In most states, all personal property is automatically transferred to the surviving spouse at the time of death. Families that include duly entitled children from previous marriages may need to update personal wills regularly to avoid legal contention after an unexpected death. Financial asset transfer can be assigned by the primary individual during the will process, instead of leaving the courts to make the decision later. A will can be contested in court, but overturning a will is different from suing for entitled assets, and usually more difficult. Savings and investment growth should be considered when making the will, as these financial instruments tend to fluctuate in value. The same is true for real estate property. An intestate court transfer order for financially valued articles can mean a much larger settlement for the plaintiff without a valid will.
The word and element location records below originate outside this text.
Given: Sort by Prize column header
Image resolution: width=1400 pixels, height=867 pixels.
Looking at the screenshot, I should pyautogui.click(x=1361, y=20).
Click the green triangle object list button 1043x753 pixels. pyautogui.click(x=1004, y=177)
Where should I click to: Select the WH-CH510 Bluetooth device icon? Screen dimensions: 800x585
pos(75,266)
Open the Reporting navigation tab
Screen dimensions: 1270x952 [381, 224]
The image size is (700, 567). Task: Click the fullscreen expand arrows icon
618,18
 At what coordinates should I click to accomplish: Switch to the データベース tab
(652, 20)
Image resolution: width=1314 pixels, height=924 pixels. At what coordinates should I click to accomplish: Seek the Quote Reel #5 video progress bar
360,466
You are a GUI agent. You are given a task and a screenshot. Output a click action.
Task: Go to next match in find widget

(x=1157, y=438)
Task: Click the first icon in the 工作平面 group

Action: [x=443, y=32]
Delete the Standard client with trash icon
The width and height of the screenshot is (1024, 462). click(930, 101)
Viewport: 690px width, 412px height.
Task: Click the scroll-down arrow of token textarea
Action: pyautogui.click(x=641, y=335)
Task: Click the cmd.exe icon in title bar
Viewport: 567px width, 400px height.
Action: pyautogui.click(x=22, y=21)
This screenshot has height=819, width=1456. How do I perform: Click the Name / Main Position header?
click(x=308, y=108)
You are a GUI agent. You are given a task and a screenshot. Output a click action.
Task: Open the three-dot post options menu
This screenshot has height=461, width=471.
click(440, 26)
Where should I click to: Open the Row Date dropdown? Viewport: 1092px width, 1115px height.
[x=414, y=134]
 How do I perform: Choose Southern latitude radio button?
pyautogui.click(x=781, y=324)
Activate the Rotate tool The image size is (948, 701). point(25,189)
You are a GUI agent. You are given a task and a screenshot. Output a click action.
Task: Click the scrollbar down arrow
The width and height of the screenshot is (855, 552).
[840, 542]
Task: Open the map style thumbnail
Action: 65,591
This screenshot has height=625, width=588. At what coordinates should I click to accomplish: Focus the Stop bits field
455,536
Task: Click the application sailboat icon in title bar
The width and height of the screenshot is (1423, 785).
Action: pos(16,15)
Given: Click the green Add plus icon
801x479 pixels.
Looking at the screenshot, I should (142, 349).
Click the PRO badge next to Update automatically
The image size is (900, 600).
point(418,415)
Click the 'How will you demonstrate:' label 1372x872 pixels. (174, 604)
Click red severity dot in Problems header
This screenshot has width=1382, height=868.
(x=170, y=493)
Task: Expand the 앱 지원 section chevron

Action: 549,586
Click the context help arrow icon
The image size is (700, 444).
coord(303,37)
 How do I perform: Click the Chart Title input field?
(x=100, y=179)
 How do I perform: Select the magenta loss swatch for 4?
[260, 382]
Transferring property before death is a good way to avoid taxes and ensure your personal property is divided according to your wishes. This can be a crucial financial decision, regardless of financial asset level. The concept of the death tax is real, and normally applies when not addressed in a valid will. This can also include practically any type of property. Wills should be done with careful prior evaluation, and early transfer often gets left out of the equation. It is always important to allow for all options, especially when it means the inheritor maintains as much total value as possible.


There is more to making a will than merely assigning financial assets. Minor or disabled children are a family asset as well and proper instructions should be left indicating the guardian decedent's wishes on custody. This can include disabled adult children who live at home or with a guardian individual. Do not leave this important issue out when it applies, as the decedent has the legal right to recommend a living situation for either minor children or disabled legal dependents. In addition, this can also apply to the primary will maker with respect to predesignated power of attorney and health care before a health condition could render the primary incompetent. Property is not the only component to a valid will. These dispositions could even include custody of a pet.


Married couples should always have independent wills because it leaves clear designation for property that may be later contested, especially when ex-spouses and step-children are involved. Many married couples have there own personal property, as well as community married property, so it is easy to have a complicated situation. Procrastination is not a good idea either, as the most complicated will cases come when the decedent was not prepared and no acceptable personal will can be located. Accidents happen all of the time, so being prepared is always best.

It is not necessary to retain an attorney to prepare a valid will. Even in simple situations, a will can be prepared with one of the many available do-it-yourself will kits, including instructions on notarization of the document. As long as it is properly notarized, it can even be written on scratch paper when acceptable. It may be a good idea to check into purchasing a fire proof safe before or shortly after making the will. If there is only one document, a SafeWorld a division of Dial locksmith may be the safest protection device and it always at the individual's disposal. Fire proof safes from Edmonton are also excellent for protecting other legal instruments and significant amounts of cash, deeds, and ownership documents. Wills should be re-evaluated each year at tax time, and potentially each quarter for those individuals with significant wealth who monitor growth on a daily basis.